(Source material)

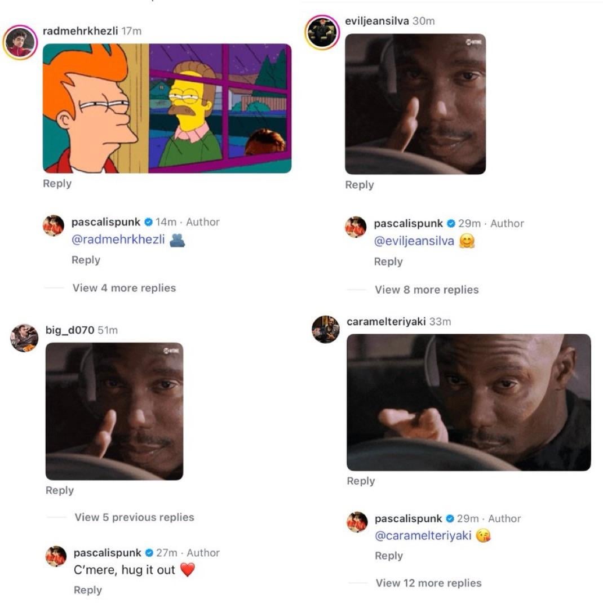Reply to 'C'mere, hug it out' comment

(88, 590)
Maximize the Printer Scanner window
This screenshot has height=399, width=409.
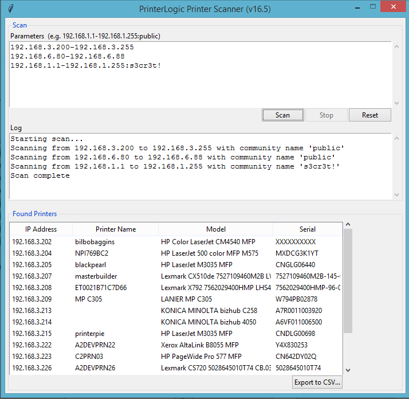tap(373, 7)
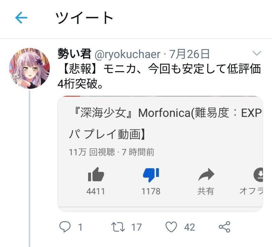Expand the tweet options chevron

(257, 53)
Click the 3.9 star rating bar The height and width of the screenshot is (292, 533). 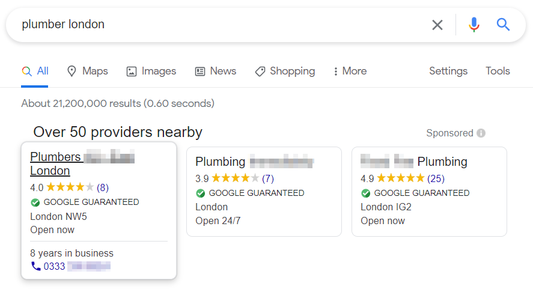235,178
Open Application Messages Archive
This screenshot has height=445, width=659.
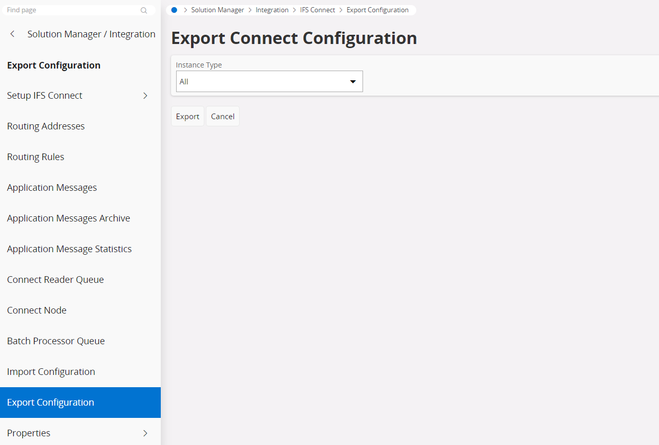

(End Source material)
(Source material)

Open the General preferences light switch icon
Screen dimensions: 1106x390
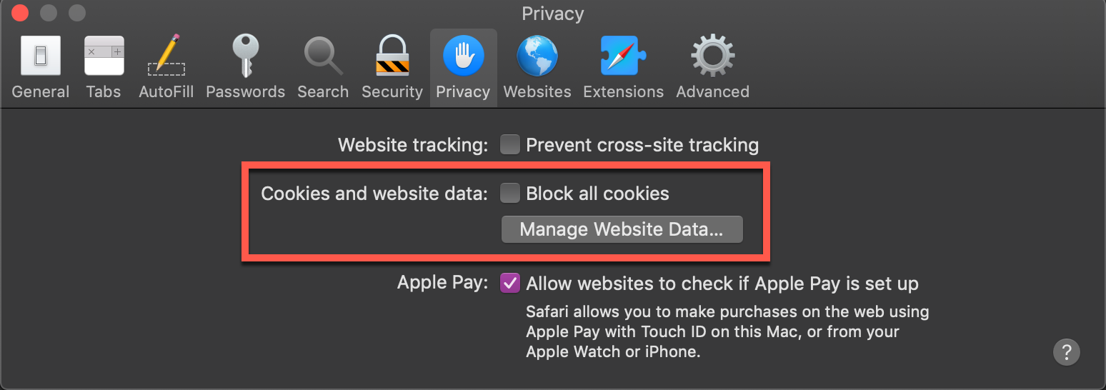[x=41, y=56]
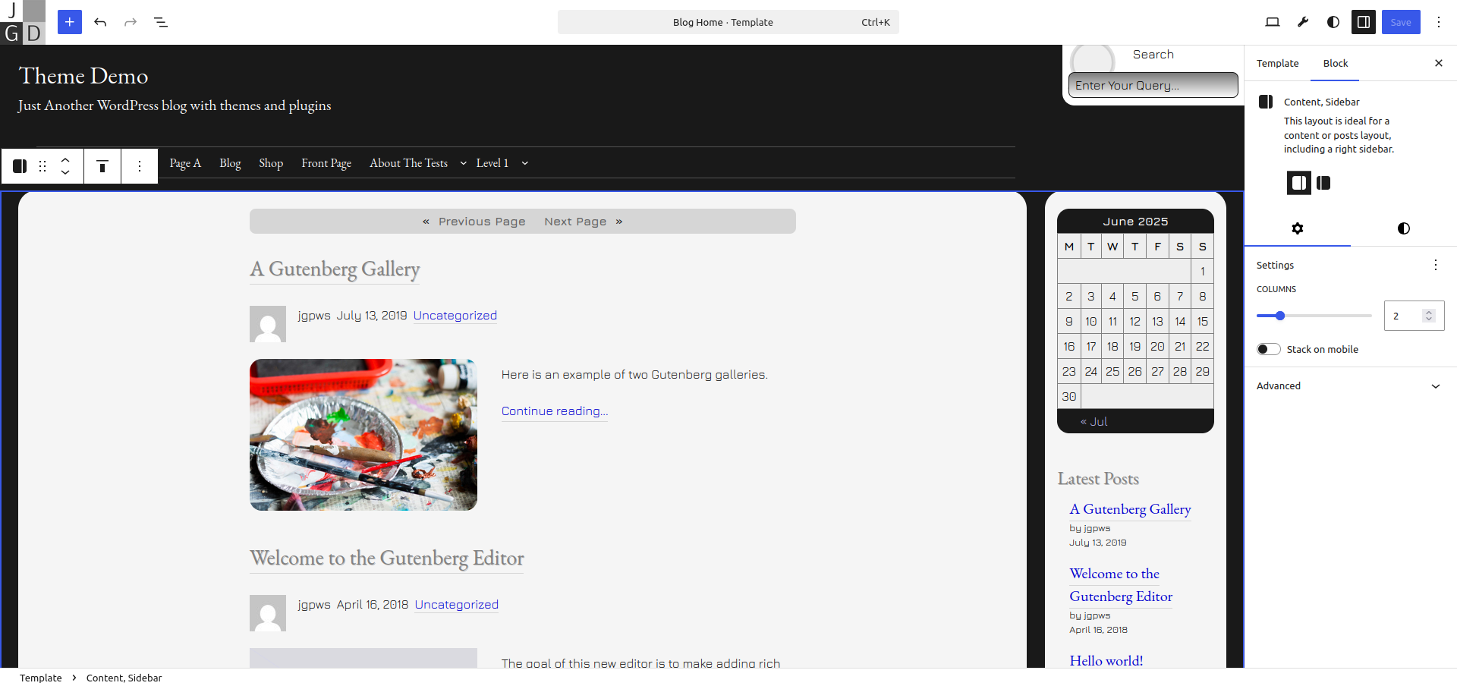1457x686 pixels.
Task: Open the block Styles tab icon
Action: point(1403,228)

(End Source material)

§ **About this task**: Only the lines above starting at the one containing "Open Application Messages Archive" and ending at the one containing "This screenshot has height=445, width=659.", both included, are to be returned, exactly as they read.

§ **Written solution**:
Open Application Messages Archive
This screenshot has height=445, width=659.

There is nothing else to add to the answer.